Hatching a well-planned business proposal to keep an egg from breaking may be a funny way to prove your business acumen, but participants in the Freshman Alumni Summer Internship Program (FASIP) were required to do just that in their final workshop of the semester.

The 27 freshmen were divided into three corporate teams and asked to create a special container to exhibit and ship a fossilized dinosaur egg -- actually a large egg-shaped ball of newspaper covered with masking tape -- for a fictional "Museum of Science."

Company teams each designed and built prototype containers for the foot-long egg using cardboard, styrofoam, wire hangers, wooden dowels, cellophane wrap and paper cups. They purchased materials, rented factory space at $1,000 a day, costed out the final project (charging each member's labor at $16/hour), submitted a bid and, finally, tried to sell their product through a presentation to a mock board of directors.

And they did all that in just three hours.

"It was crazy in here for a while. There were students running from room to room in frenzied activity," said Marshall Hughes, program coordinator for FASIP.

Mr. Hughes and Professor of Anthropology Arthur Steinberg, a MacVicar Fellow and director of FASIP and the Integrated Studies Program (ISP), contrived the dinosaur egg game to help teach freshmen what it's like to work in teams in a corporate environment.

"We've held a series of workshops dealing with interviews and communications, memos and meetings, and the dynamics of the workplace," Professor Steinberg said. "What we wanted to do in the final workshop was put a lot of this together in a game that would simulate an on-the-job environment, with students working in teams to produce something, in hardly any time."

=== Given request 1 ===
Could you reproduce the article on the dinosaur egg workshop, starting at "The 27 freshmen" and ending at "board of directors.", and switch "cardboard" to "plywood"?
=== Given request 2 ===
Which materials does the article on the dinosaur egg workshop say the teams used to build their prototype containers?
=== Given request 3 ===
Can you carry on the article on the dinosaur egg workshop from its last sentence?

=== Stored data ===
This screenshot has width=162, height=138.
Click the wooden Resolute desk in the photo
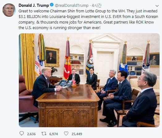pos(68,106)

...

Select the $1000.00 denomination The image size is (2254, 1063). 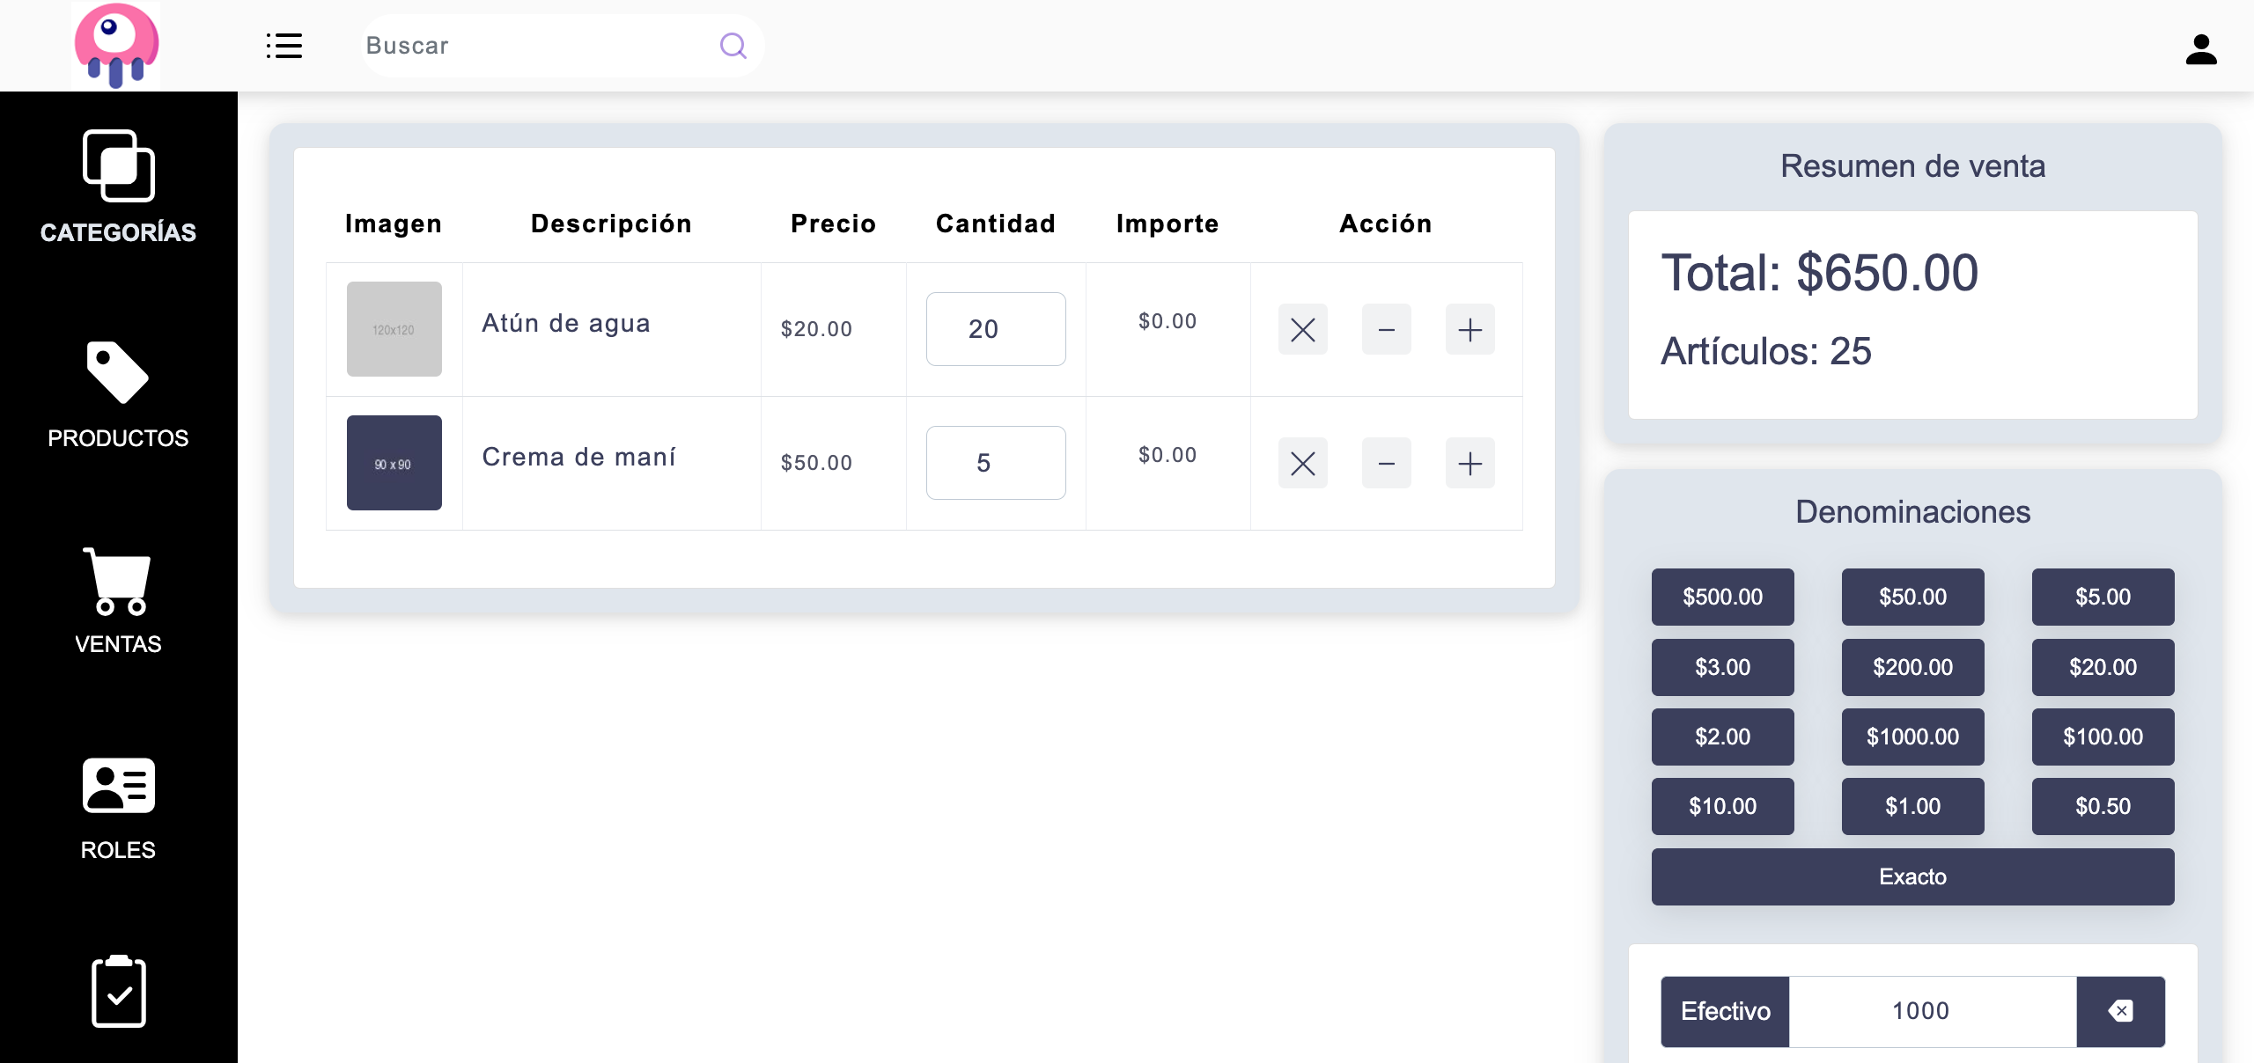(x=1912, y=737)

=== Expected output 1 ===
The 27 freshmen were divided into three corporate teams and asked to create a special container to exhibit and ship a fossilized dinosaur egg -- actually a large egg-shaped ball of newspaper covered with masking tape -- for a fictional "Museum of Science."

Company teams each designed and built prototype containers for the foot-long egg using plywood, styrofoam, wire hangers, wooden dowels, cellophane wrap and paper cups. They purchased materials, rented factory space at $1,000 a day, costed out the final project (charging each member's labor at $16/hour), submitted a bid and, finally, tried to sell their product through a presentation to a mock board of directors.

=== Expected output 2 ===
cardboard, styrofoam, wire hangers, wooden dowels, cellophane wrap, paper cups

=== Expected output 3 ===
They set up two factories and a supply house in Building 16 classrooms, and required the corporate teams to do business with the managers of those entities. Rosalind Wood, administrative assistant to the provost, acted as owner of the factory space ("Rosalind Wood Enterprises"), and ISP lecturer Freddie Steinberg managed "Fred's Materials and Supplies." Other MIT staff served as company presidents to advise the students.

After a scant two hours of planning, building and preparing bids, teams began their formal presentations to the "board of directors" -- five MIT staff members and business writer David Warsh of The Boston Globe.

The first presentation was from "Applix," which has 100 full-time employees and was founded in 1947 by an MIT graduate, according to the students -- "an EECS type who was interested in humanities," said company spokesperson Eric Tseng.

The Applix prototype exhibition box came with its own shipping carton, a feature lacking in the other two prototypes. The box itself had a built-in GPS system, voltage converter and an alarm system. The exhibit box was "so state-of-the-art that some of the systems are still patent-pending," said Mr. Tseng.

The first remark during the Q&A session following his presentation brought laughter from the audience.

"It appears that the egg won't fit into that box," said a student from a competing company.

"The egg was still being uncovered from the Earth when we designed," so the prototype was not made to exact size, replied Mr. Tseng, without skipping a beat. "The outer rods of the prototype are expandable."

"Can you demonstrate the expand-ability function?" prodded the competitor.

"Next question," Mr. Tseng said.

At $47,000, the Applix container was the most expensive, but that didn't stop the board from choosing it. The other teams' designs were similarly high-tech, but each relied on a different mechanism for actually supporting the egg.

"Creative Design," billing itself as a three-year-old spinoff from Samsonite with nine employees, designed an EggSafe container made with bullet-proof glass and a steel frame, "allowing for maximum display surface. You can view the egg from all angles," said Elicia Anderson in her presentation. The price tag was $37,000.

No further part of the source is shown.